DATA PROVIDED:
────────────────
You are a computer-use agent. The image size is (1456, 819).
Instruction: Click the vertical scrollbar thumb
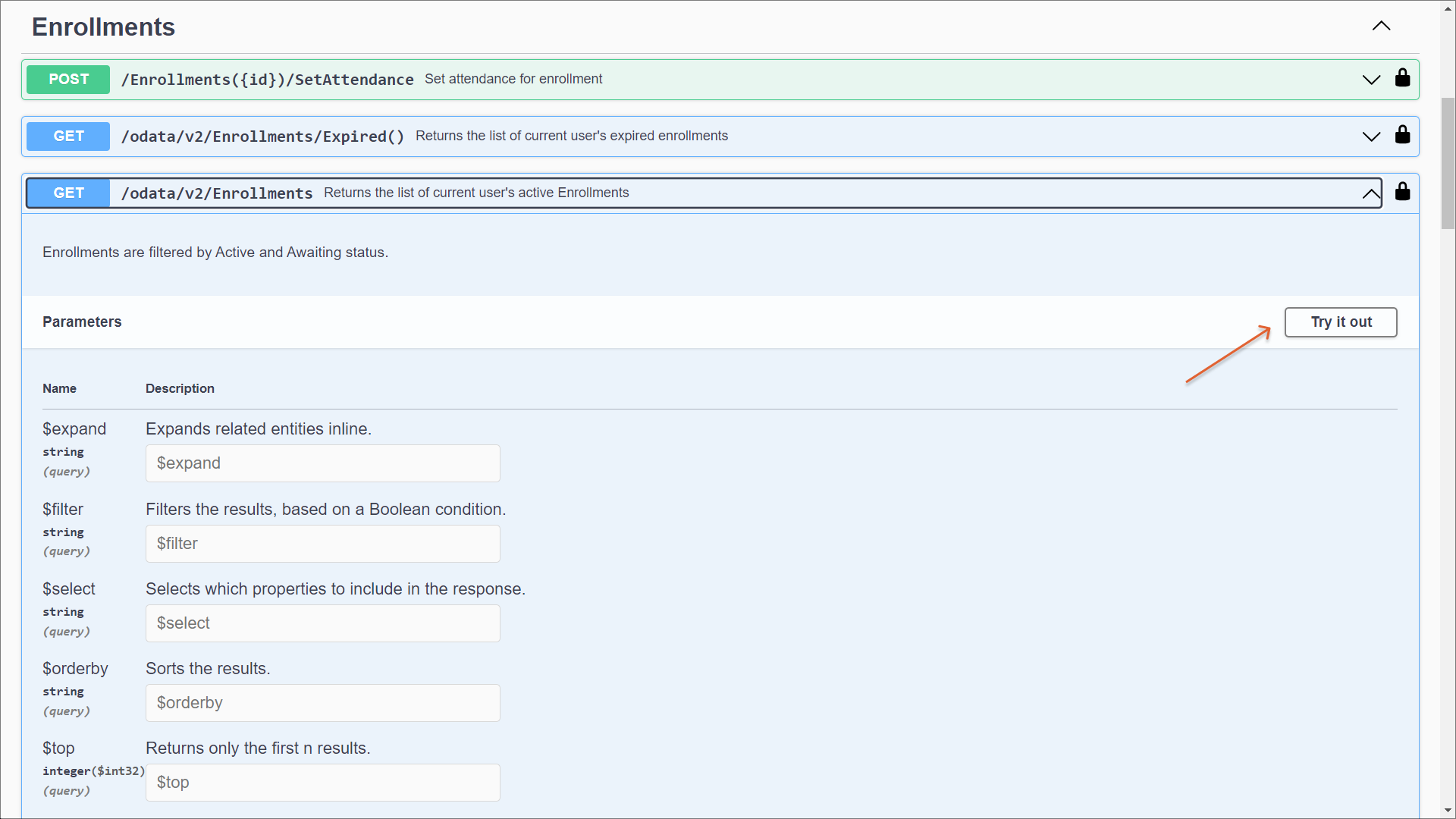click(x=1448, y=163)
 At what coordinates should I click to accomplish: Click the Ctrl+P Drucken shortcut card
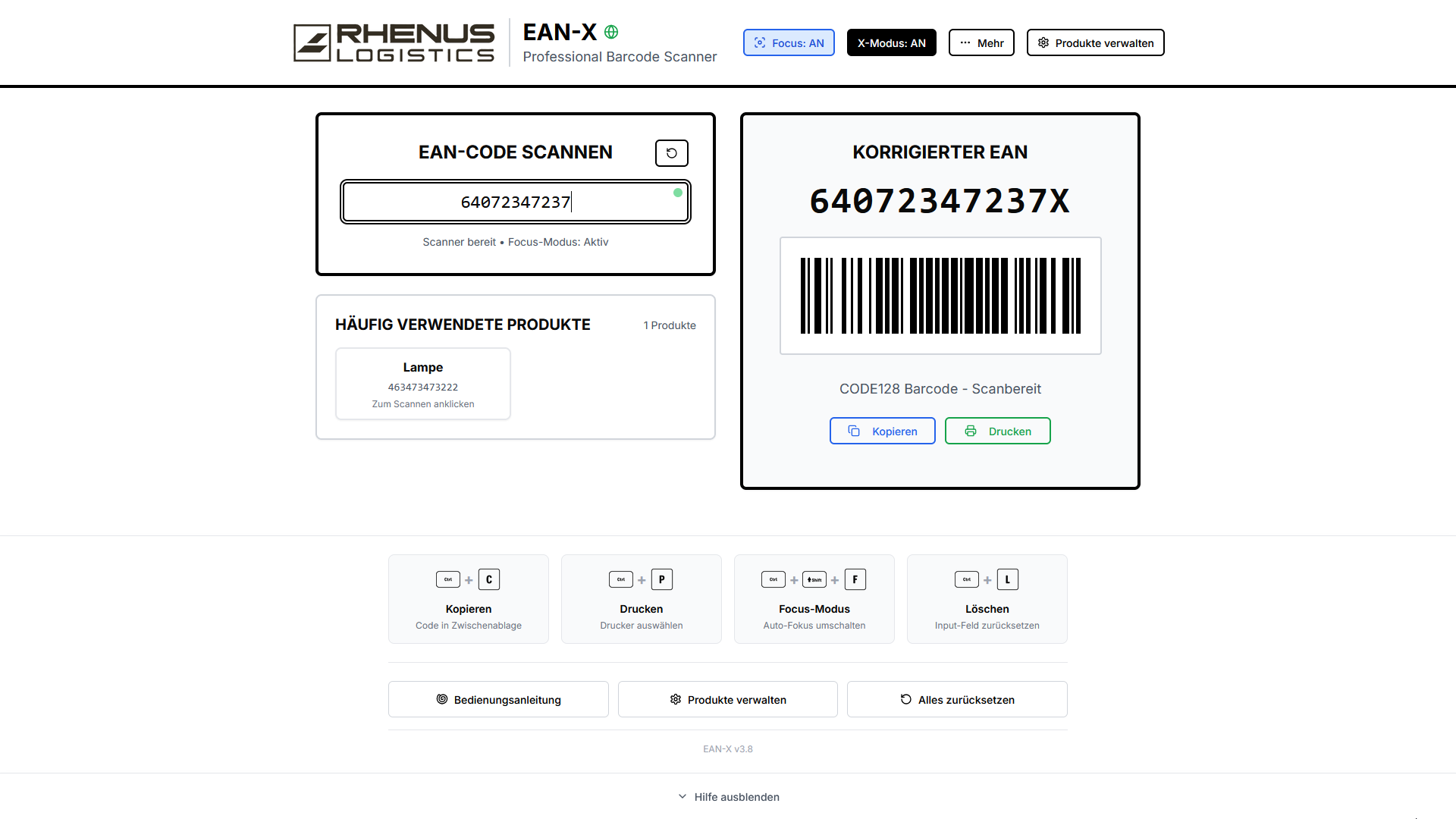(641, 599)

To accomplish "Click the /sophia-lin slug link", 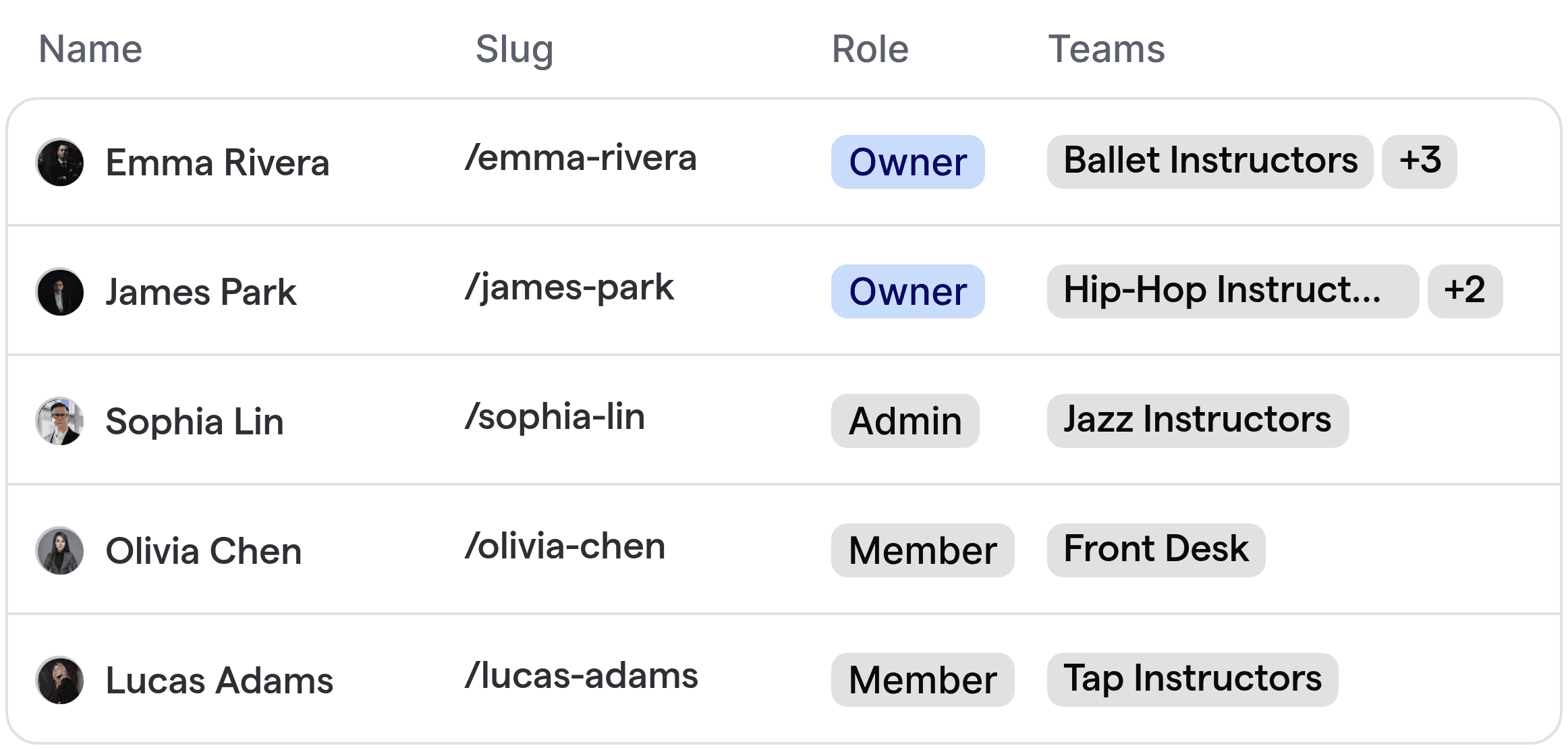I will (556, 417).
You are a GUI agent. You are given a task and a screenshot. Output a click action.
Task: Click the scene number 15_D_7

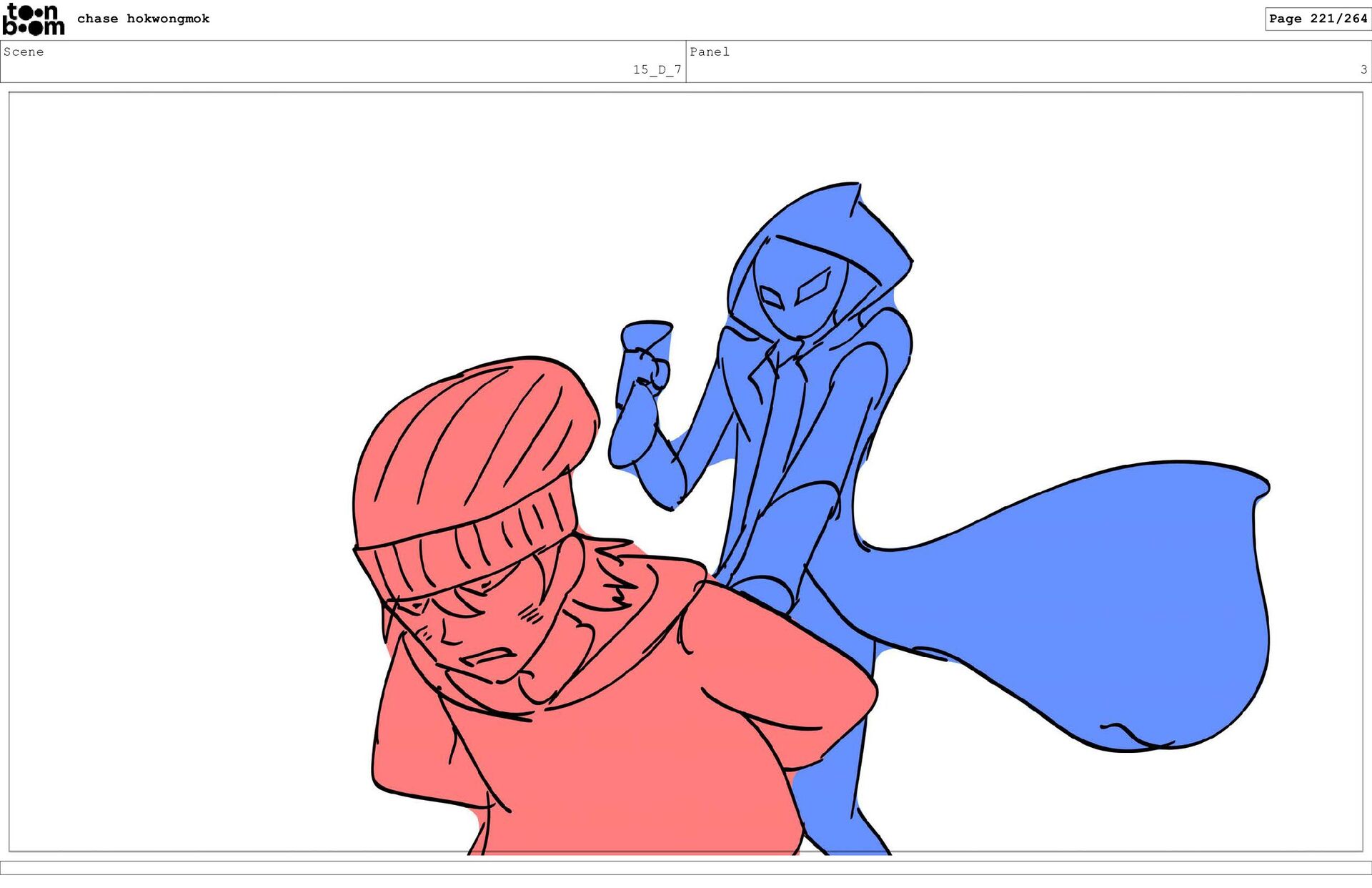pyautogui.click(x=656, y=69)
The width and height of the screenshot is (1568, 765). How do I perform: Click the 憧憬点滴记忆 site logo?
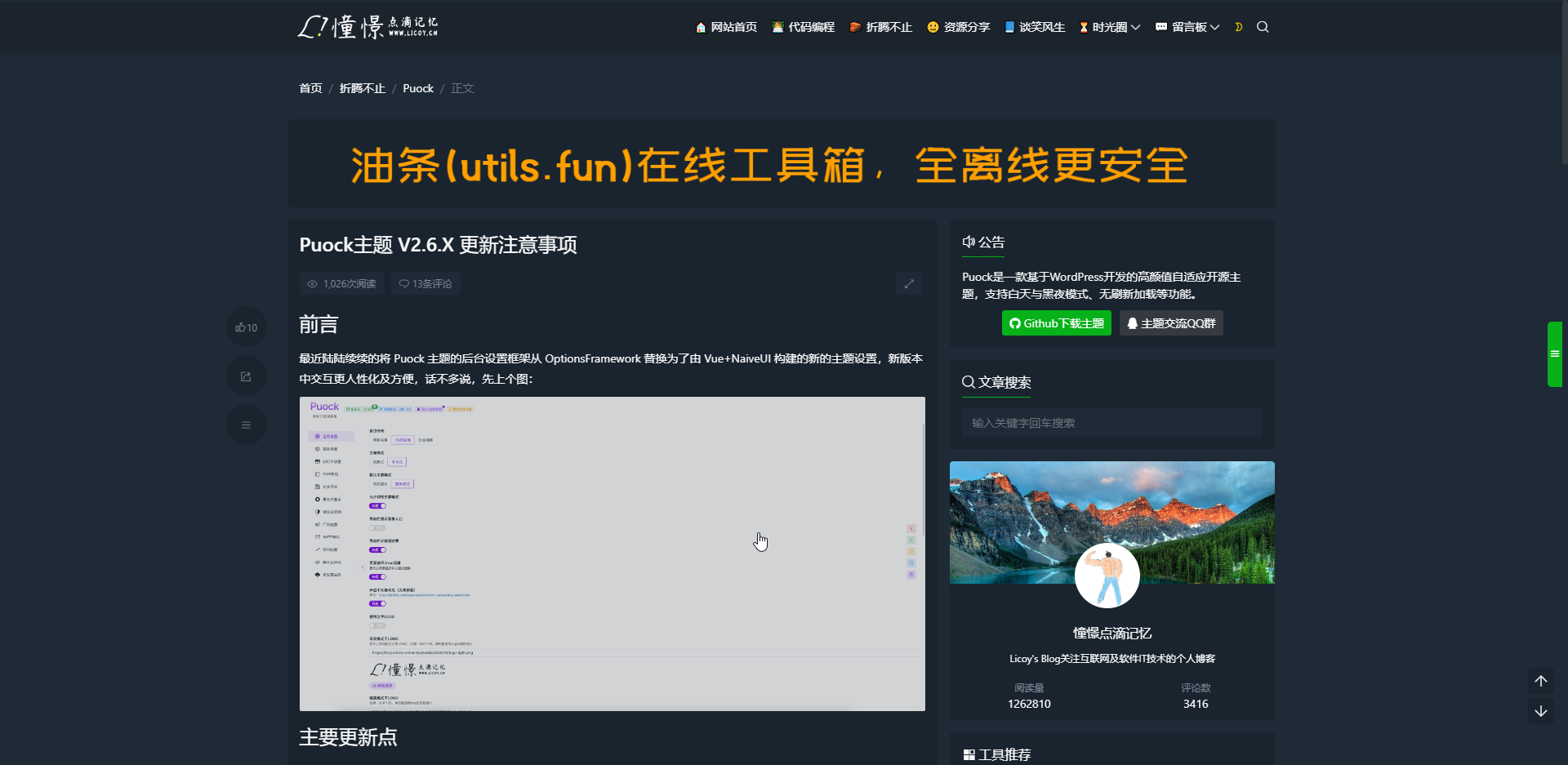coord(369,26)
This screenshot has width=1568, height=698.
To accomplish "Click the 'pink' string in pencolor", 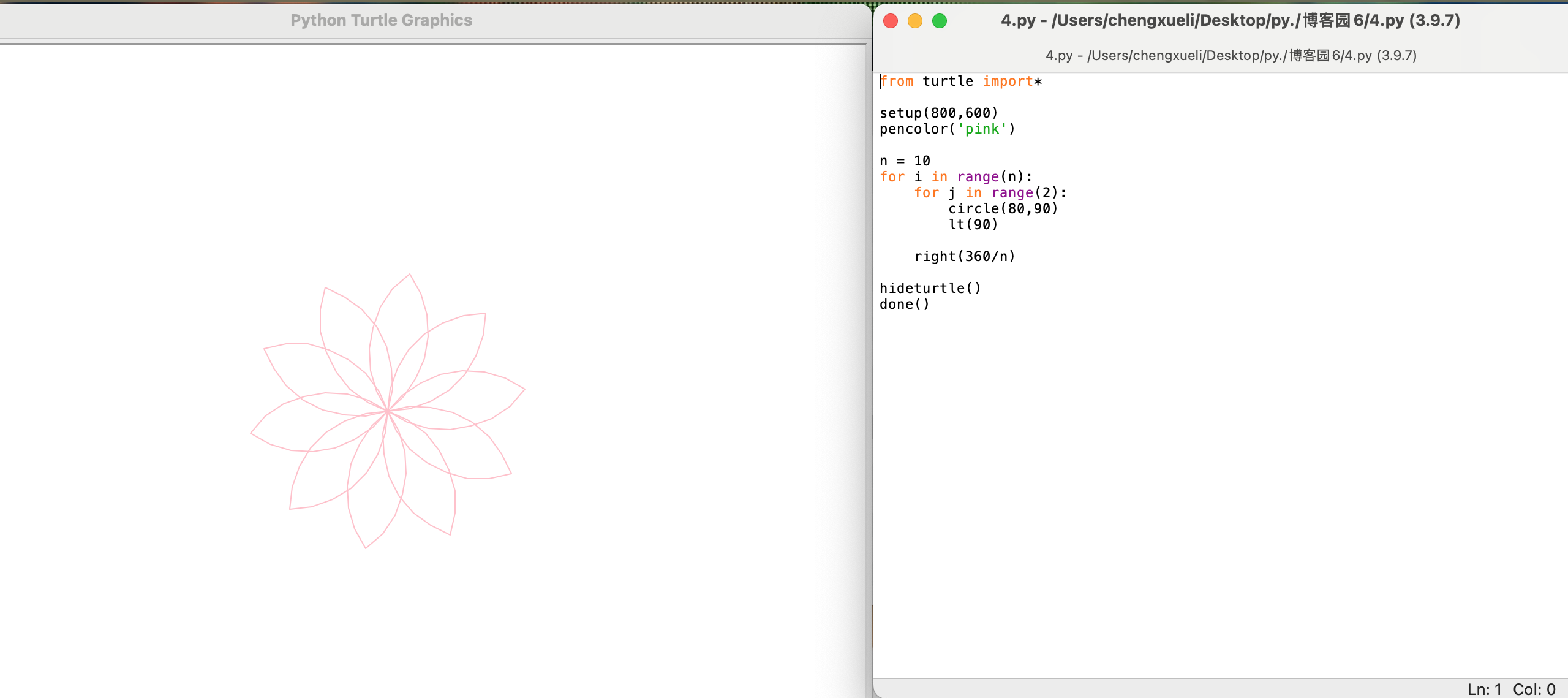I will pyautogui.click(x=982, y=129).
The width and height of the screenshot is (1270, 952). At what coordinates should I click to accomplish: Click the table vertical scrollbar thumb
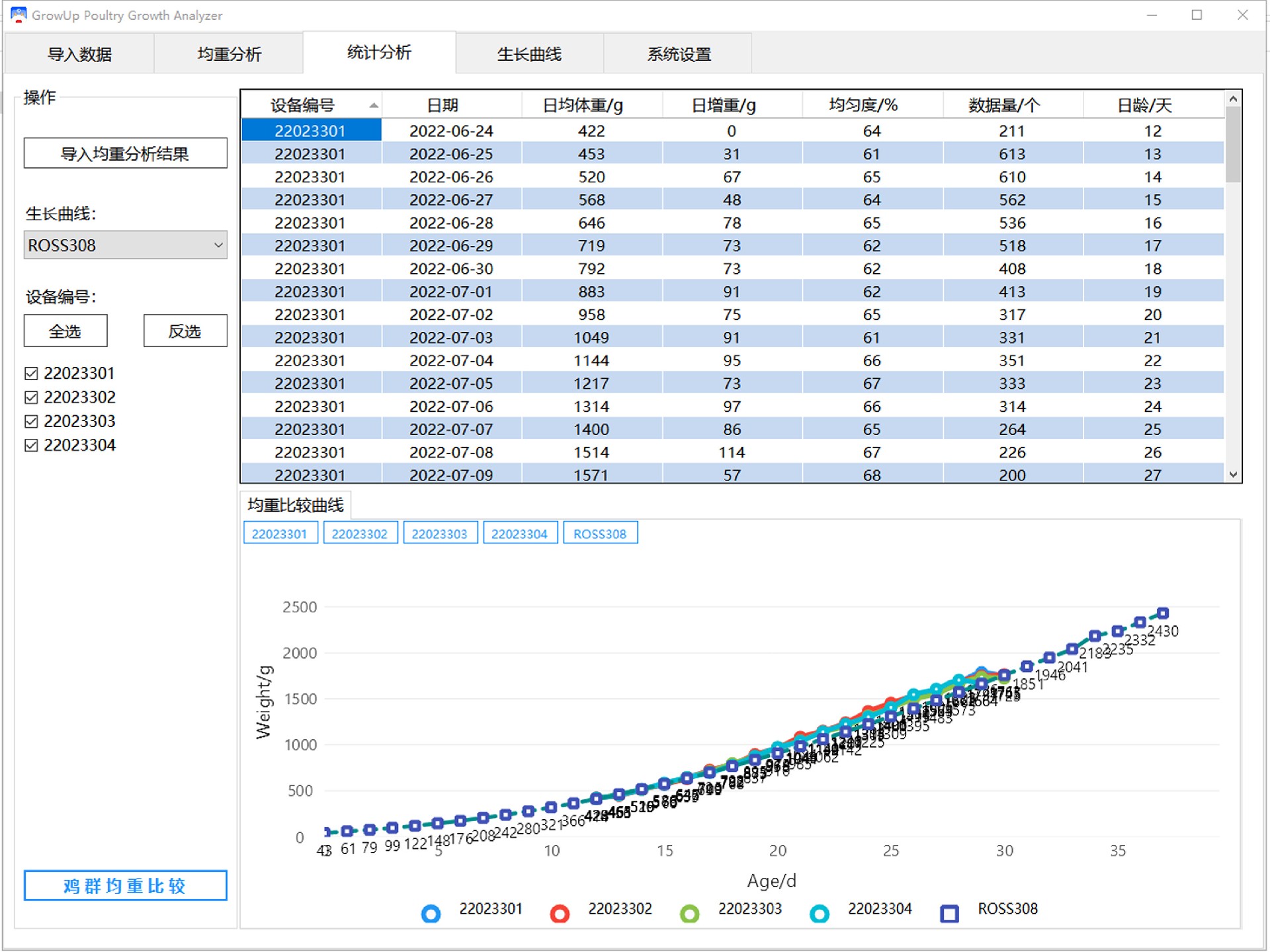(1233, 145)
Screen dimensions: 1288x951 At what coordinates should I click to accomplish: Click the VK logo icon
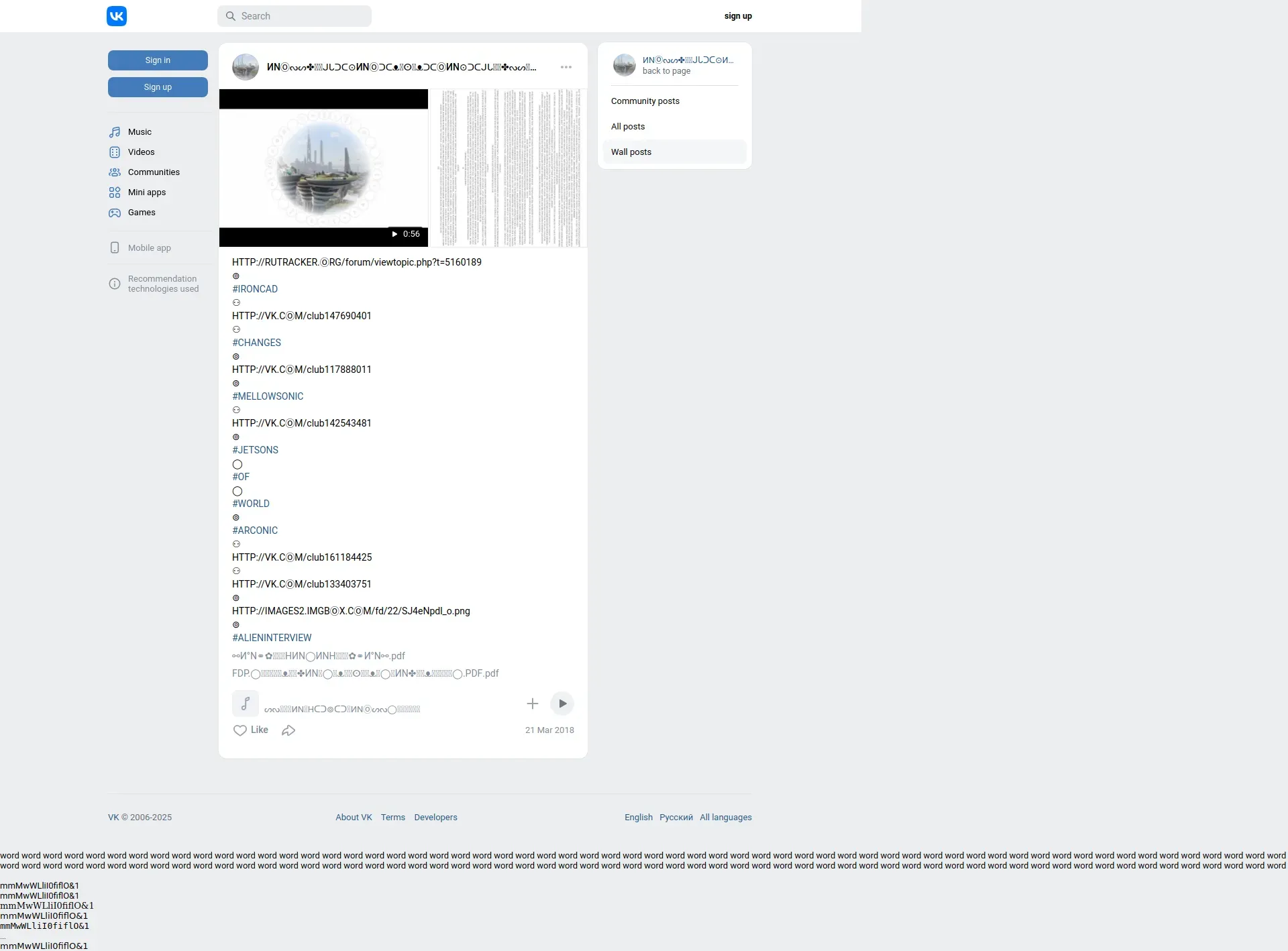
────────────────
PROMPT:
Wherever a line in the data above contains the word "agent", copy that line.

SOLUTION:
You are a computer-use agent. The image size is (1456, 819).
You are a GUI agent. You are given a task and a screenshot. Output a click action.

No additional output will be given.